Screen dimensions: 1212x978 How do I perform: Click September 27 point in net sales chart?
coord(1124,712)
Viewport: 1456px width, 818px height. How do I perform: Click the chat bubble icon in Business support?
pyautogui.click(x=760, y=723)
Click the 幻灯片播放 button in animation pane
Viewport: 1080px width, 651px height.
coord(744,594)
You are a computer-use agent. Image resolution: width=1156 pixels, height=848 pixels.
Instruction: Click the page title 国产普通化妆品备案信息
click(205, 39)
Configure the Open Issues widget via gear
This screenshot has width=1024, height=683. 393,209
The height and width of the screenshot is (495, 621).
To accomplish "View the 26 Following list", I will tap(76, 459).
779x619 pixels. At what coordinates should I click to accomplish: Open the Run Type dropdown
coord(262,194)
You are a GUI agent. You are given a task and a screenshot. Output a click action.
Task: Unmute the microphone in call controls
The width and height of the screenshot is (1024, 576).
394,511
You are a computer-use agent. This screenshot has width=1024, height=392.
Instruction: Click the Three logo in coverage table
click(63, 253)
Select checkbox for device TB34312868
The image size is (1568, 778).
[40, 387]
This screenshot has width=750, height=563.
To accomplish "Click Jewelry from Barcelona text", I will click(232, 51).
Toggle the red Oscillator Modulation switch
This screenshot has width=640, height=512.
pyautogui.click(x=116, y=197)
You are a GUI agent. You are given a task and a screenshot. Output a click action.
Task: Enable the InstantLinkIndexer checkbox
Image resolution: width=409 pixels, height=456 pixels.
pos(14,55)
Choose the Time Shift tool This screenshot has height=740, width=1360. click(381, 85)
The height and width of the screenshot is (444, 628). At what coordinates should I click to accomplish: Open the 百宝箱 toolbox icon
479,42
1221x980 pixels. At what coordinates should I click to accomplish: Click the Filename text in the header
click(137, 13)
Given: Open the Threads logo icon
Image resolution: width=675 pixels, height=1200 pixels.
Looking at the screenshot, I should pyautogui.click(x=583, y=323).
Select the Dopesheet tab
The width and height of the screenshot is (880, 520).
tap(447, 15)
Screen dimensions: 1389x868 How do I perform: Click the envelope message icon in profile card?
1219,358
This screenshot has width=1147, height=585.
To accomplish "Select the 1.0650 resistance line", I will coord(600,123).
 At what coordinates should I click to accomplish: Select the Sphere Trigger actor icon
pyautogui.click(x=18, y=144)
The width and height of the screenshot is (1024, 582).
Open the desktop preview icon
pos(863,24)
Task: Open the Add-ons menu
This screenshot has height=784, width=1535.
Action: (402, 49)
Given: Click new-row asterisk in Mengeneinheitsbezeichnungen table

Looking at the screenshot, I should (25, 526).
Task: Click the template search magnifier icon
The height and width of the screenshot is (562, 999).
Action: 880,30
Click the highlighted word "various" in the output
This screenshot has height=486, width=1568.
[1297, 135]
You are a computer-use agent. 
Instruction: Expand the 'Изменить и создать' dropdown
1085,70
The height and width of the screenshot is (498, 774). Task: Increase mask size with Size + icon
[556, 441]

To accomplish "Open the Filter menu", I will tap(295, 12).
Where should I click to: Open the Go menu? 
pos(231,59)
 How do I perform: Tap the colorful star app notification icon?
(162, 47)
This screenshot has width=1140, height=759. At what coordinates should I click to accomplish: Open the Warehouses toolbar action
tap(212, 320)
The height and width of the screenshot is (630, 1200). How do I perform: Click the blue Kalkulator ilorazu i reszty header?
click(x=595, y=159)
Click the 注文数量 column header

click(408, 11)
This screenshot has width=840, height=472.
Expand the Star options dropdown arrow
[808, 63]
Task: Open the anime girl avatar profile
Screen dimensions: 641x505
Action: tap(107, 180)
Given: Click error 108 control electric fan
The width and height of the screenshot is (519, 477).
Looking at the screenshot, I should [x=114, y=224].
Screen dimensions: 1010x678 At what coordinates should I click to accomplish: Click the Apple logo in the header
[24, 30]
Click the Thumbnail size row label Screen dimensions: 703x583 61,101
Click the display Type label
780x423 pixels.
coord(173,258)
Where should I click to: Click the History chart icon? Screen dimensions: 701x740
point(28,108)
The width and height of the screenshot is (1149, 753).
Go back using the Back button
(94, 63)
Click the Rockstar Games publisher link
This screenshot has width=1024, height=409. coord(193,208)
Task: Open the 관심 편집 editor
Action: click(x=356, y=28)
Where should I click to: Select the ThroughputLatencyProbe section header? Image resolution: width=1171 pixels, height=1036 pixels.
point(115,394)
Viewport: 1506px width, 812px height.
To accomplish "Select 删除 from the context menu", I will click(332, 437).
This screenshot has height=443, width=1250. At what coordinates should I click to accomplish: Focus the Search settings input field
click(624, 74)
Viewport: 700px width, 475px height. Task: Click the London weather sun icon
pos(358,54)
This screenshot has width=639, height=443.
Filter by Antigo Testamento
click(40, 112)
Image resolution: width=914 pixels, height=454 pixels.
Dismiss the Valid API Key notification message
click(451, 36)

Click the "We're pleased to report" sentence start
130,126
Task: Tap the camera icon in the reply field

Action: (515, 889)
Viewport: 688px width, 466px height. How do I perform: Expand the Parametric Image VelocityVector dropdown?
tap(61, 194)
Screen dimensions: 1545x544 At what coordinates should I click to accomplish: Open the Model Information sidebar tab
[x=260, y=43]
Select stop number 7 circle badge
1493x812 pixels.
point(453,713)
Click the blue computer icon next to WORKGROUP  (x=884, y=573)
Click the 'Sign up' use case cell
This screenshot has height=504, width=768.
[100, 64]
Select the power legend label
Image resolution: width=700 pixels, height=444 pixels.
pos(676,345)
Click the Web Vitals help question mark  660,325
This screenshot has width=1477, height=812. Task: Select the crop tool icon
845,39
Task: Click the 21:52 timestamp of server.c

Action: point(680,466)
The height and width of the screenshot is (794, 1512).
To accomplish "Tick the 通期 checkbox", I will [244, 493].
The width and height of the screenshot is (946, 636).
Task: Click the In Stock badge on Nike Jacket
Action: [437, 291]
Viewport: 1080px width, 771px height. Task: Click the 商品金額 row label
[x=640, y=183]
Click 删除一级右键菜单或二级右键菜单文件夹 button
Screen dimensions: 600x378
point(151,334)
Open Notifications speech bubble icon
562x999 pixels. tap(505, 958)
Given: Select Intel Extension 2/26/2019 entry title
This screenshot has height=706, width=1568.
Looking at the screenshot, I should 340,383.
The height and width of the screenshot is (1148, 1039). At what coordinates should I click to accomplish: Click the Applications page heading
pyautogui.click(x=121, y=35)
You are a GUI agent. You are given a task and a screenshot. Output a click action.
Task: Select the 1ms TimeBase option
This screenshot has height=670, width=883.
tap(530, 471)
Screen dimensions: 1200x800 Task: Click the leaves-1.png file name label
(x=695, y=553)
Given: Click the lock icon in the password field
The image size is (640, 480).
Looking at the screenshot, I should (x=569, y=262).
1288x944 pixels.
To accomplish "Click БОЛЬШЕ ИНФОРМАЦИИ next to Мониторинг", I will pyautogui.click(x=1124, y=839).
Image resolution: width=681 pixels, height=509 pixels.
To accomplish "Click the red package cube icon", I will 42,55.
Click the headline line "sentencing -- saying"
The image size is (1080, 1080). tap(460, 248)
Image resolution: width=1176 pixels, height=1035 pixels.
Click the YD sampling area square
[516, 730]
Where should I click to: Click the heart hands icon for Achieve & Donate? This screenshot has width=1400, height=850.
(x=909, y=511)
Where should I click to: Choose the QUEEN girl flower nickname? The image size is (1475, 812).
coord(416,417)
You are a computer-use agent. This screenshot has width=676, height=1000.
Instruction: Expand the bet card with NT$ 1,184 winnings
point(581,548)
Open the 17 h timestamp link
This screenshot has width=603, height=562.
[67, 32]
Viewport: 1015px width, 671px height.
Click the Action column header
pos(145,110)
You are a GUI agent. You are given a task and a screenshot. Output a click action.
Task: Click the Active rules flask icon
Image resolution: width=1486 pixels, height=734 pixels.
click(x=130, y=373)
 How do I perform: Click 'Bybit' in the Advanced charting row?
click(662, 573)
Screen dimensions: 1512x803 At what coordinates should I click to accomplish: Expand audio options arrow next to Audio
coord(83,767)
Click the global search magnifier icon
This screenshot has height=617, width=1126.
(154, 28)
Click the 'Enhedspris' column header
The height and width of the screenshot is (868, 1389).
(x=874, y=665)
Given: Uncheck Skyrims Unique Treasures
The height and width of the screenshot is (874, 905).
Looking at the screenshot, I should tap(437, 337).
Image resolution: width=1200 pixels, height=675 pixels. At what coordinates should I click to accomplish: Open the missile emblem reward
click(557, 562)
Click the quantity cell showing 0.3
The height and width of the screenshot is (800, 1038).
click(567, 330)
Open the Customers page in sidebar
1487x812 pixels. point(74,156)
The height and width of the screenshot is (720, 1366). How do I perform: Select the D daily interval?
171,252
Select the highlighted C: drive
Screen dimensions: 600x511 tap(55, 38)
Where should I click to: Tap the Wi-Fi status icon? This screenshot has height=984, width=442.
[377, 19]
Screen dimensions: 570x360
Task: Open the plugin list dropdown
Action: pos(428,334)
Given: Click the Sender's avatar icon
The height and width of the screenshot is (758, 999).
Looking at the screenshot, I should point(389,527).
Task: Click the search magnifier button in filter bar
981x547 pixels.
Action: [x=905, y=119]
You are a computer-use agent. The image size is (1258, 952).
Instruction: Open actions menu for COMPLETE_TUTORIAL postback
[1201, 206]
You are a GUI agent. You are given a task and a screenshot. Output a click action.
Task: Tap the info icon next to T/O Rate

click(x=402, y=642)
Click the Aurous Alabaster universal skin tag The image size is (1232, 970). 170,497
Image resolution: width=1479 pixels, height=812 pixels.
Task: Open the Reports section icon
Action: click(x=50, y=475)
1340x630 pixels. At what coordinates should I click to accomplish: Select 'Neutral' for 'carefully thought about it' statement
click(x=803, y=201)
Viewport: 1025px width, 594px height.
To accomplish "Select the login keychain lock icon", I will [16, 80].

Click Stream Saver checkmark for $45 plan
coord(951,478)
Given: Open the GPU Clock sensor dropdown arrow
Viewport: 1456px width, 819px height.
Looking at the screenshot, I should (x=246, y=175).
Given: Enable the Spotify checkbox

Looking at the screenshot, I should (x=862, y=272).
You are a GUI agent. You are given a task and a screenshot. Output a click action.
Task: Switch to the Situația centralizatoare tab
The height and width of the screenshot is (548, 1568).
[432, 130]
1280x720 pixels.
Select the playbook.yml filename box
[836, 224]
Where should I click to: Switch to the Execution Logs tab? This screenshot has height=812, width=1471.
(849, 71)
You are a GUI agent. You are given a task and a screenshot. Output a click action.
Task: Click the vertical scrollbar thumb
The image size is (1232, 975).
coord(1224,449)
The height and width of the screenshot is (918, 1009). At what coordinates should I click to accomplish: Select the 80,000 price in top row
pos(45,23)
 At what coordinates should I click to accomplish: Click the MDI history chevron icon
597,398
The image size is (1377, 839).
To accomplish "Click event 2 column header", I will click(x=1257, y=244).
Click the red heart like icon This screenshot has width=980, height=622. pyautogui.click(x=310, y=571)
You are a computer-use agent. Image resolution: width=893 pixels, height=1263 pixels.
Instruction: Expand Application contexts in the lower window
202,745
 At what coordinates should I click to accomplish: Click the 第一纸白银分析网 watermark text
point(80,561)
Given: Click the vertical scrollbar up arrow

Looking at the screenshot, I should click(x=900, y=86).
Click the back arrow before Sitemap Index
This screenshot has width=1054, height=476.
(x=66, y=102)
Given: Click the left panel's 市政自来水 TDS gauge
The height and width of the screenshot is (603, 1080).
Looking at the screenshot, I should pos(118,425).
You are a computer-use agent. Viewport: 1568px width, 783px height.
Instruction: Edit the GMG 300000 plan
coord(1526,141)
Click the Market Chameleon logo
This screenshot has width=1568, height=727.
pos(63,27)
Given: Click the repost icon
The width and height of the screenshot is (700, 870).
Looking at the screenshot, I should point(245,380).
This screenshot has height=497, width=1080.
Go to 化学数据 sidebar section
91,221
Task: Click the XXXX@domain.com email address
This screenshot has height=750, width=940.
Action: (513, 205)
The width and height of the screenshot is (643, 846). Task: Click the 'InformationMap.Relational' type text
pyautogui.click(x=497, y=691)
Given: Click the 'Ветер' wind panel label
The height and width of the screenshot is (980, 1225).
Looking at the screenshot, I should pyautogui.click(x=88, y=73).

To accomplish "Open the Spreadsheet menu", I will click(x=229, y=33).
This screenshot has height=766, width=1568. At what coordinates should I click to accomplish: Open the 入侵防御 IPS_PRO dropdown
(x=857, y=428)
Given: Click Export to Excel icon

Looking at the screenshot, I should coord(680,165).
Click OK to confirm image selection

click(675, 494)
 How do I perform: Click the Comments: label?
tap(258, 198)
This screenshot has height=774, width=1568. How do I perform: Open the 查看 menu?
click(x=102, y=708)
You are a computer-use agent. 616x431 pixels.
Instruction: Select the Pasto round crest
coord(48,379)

### Directions
Print everything from the start of the records down to the line that contains "coord(262,194)", both ends included, reproducing each line without any change.

### Expected answer
Screen dimensions: 1212x978 How do I perform: Click September 27 point in net sales chart?
coord(1124,712)
Viewport: 1456px width, 818px height. How do I perform: Click the chat bubble icon in Business support?
pyautogui.click(x=760, y=723)
Click the 幻灯片播放 button in animation pane
Viewport: 1080px width, 651px height.
coord(744,594)
You are a computer-use agent. Image resolution: width=1156 pixels, height=848 pixels.
Instruction: Click the page title 国产普通化妆品备案信息
click(205, 39)
Configure the Open Issues widget via gear
This screenshot has width=1024, height=683. 393,209
The height and width of the screenshot is (495, 621).
To accomplish "View the 26 Following list", I will tap(76, 459).
779x619 pixels. At what coordinates should I click to accomplish: Open the Run Type dropdown
coord(262,194)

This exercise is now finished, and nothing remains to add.